WoW Classic may be short of conveniences, but loot trading won’t be one of them
WoW Classic may be a loving recreation of the good old days in WoW, but at least one modern convenience will be available at its onset: loot trading. The ability to trade soulbound gear didn’t actually make its way into the game until Wrath of the Lich King. Prior to that, raiders had to deal with a pretty common problem — sometimes the master looter would slip up, and hand off loot to the wrong person. Suddenly those cloth gloves you were waiting ever so patiently for would end up in the bags of a plate-wearing warrior.
There was a solution to the problem, but it took some time. Players could submit a ticket for review, explain the issue, and then…wait. Thankfully, Blizzard was always pretty great about making sure loot got to its intended recipients, but the process could take anywhere from hours to days, depending on how busy the ticketing system was at the time. It was a little frustrating for players, but there were only so many people available and working on addressing ticket issues. With thousands of tickets pouring in at any given moment, the delay was understandable, if sometimes annoying.
In Wrath, Blizzard introduced the loot trading system — players would have a two-hour window in which they could trade soulbound loot, in the event it was handed to the wrong person. This allowed players to correct the issue themselves, without having to wait for a ticket response, and freed up Blizzard’s support staff to work on other important tickets that needed addressing. Although Blizzard is keeping Classic as authentic an experience as possible, they’ve decided loot trading will be making its debut with the launch of WoW Classic this time around — with one small adjustment.
At BlizzCon 2018, we talked about how we plan to keep loot trading in World of Warcraft Classic. We added loot trading in Wrath of the Lich King to solve a common problem: a player could accidentally loot an item meant for another player or give it to the wrong person using Master Loot. They would then have to contact Blizzard to get the item moved to the intended recipient, which might take days. We wanted to keep loot trading in WoW Classic because the end result is the same – the correct person gets the item – and it’ll save everyone time.
But we heard your concerns about the potential for abuse of the loot trading system in parties of five. It’s possible that abusive play could take the form of a group of four players colluding to deny loot to a stranger who joined their party as a pick-up. Raid groups, being much larger, come with more understanding on the part of solo players that loot distribution can depend on the whims of the many players and raid leaders who know each other.

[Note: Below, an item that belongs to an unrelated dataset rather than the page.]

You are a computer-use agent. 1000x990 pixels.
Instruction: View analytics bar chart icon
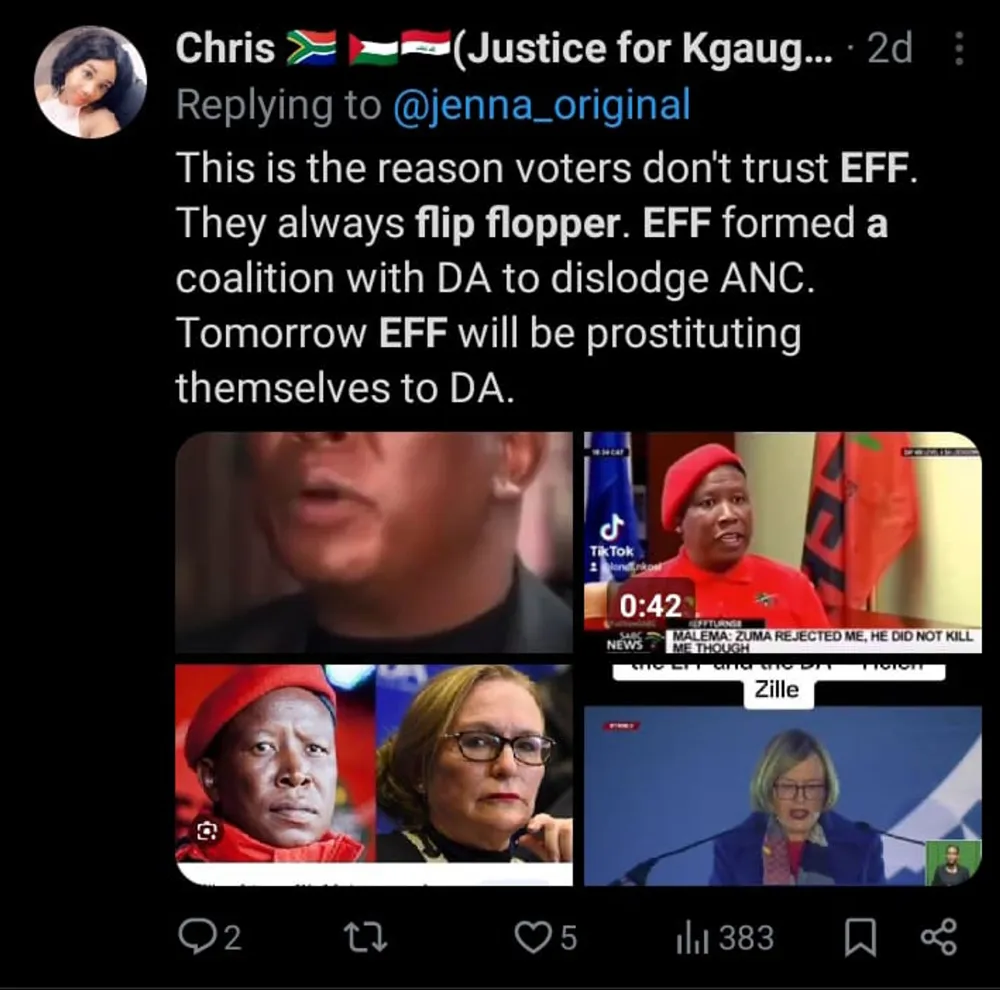(x=692, y=938)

Taking that into consideration, we’ve decided that the two-hour loot trading system in WoW Classic will only apply to soulbound gear that drops in raids. Soulbound loot that drops in five-person content will not be tradeable at any time. What we hope to do is to strike a balance between saving players time and minimizing the potential for abuse of the system. We think this approach better addresses the concerns we’ve heard from players on the subject.
Honestly, this is one of those quality of life changes that I’m perfectly fine with being added to Classic. The end result is the same — the right player gets the right loot — and you don’t have to wait on a ticket to get a resolution. It wasn’t something that drastically changed how the game was played, it was just something put in to help alleviate player frustration at sometimes-lengthy ticket response times, and to free up support staff so they could work on weightier issues. And I appreciate the limitation that they’re throwing in there as well — keeping the feature limited to raids means that players can’t abuse the system in your run of the mill dungeon.
Classic isn’t going to be a walk in the park for players. If you’ve only ever played the later expansions, you’ll find Classic a far cry from today’s game. Conveniences you take for granted are jarringly absent in Classic, leveling is a much more arduous process, and the classes you know and love right now played very differently back then. But in the case of loot woes, at least one issue is going to be taken care of right off the bat — which should make both players and support staff breathe a little sigh of relief.